Potter’s tradition in the Caribbean during 12th-16th centuries, a technological study of ceramics: Research by Katarina Jacobson
Ceramics are the most abundant materials found in archaeological excavations. Mainly based on stylistic types, they have been used for decades by archaeologists as a chronological marker. However, the development of ethnological research in the second half of the 20th century has revealed the importance of technological studies focused on the pottery production or manufacturing processes. Such studies investigate the technological choices (cultural and social) made by the artisans using the concept of operational sequence (or chaîne opératoire) developed by the French archaeologist Leroi-Gourhan. Variability in technological choices may be related to differences in community of practice, embedded in a social learning system.

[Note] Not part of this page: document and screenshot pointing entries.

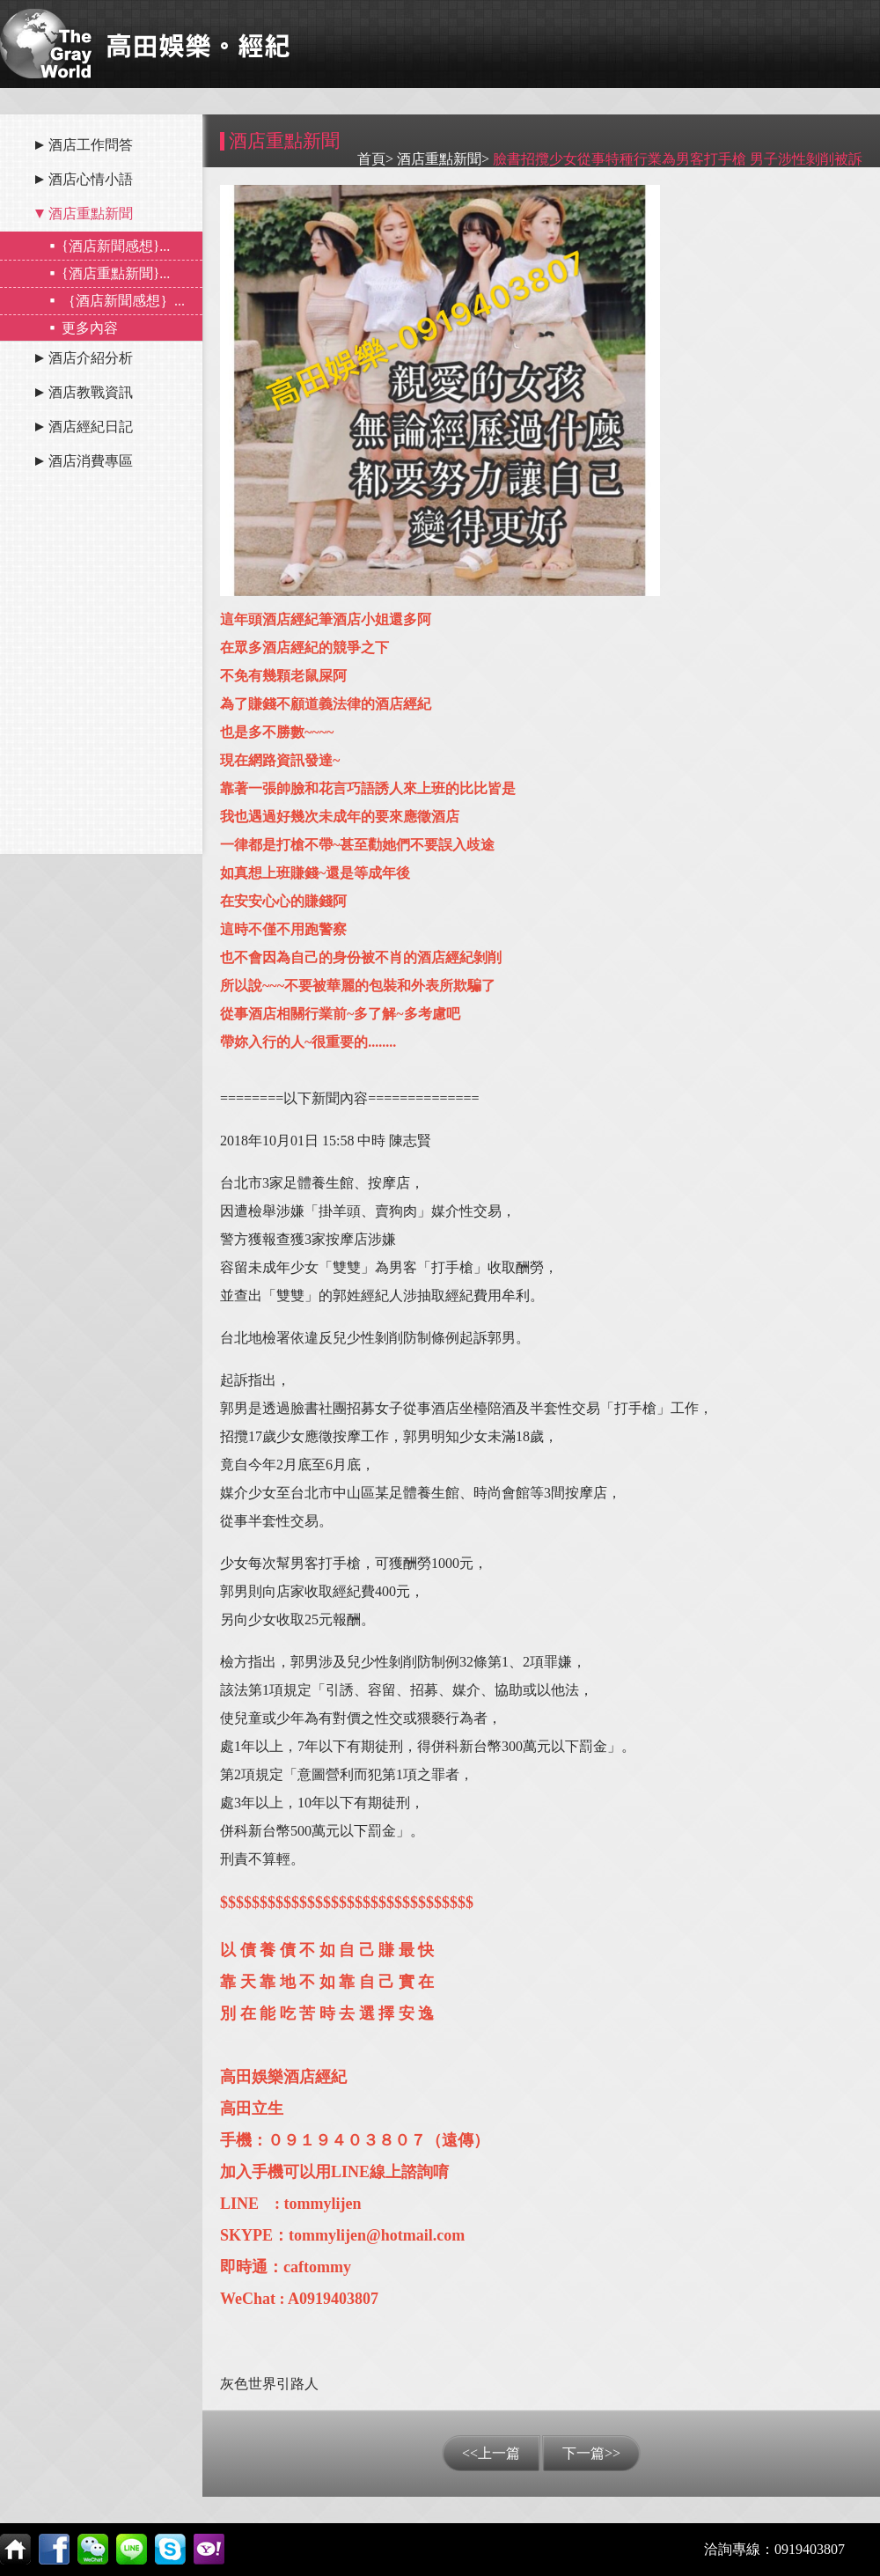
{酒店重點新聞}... (116, 273)
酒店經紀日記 (90, 426)
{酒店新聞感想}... (116, 246)
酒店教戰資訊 (90, 392)
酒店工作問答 (90, 144)
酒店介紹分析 (90, 357)
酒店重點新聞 (90, 213)
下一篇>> (591, 2453)
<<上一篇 (491, 2453)
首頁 (371, 158)
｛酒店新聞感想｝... (123, 300)
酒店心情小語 (90, 179)
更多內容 (90, 327)
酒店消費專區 (90, 460)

Studying Manufacturing Techniques
For the NEXUS project I have looked at two ethnographic examples to understand the manufacturing process as the whole. Then I looked at two indigenous pottery assemblages dating to the late pre-colonial and early colonial Greater Antilles (Dominican Republic) and Lesser Antilles (St. Vincent). I have studied the macro traces (invisible to the naked eye) of each individual step of the production process, from clay sourcing to the finished product in order to highlight the variability and changes in technical traditions through space and time. In my study I use archaeological, ethnographic, experimental and archaeometric data (the latter in collaboration with Leuven university.)
Although similarities in shape and decoration highlight interactions between the Greater and Lesser Antilles, the manufacturing techniques show that communities on either side of the archipelago had their own production methods and techniques. Coiling for example is shown to be the preferred roughing out technique in both cases, but the variability is highlighted in the method, size and width of the coils used to produce the pots, intrinsically pointing to a different technological choice. Also the toolkit used for scraping and shaving the coils is different, in the case of the St. Vincent assemblage a far larger array of tools (shell, calabash flint) was used than observed for the Dominican assemblage (mainly calabash).
In comparing ceramic assemblages and highlighting the variability in the production steps, my study contributes to a better understanding of the cultural, economic and social dynamics and practices of the indigenous communities on the eve of colonial encounters.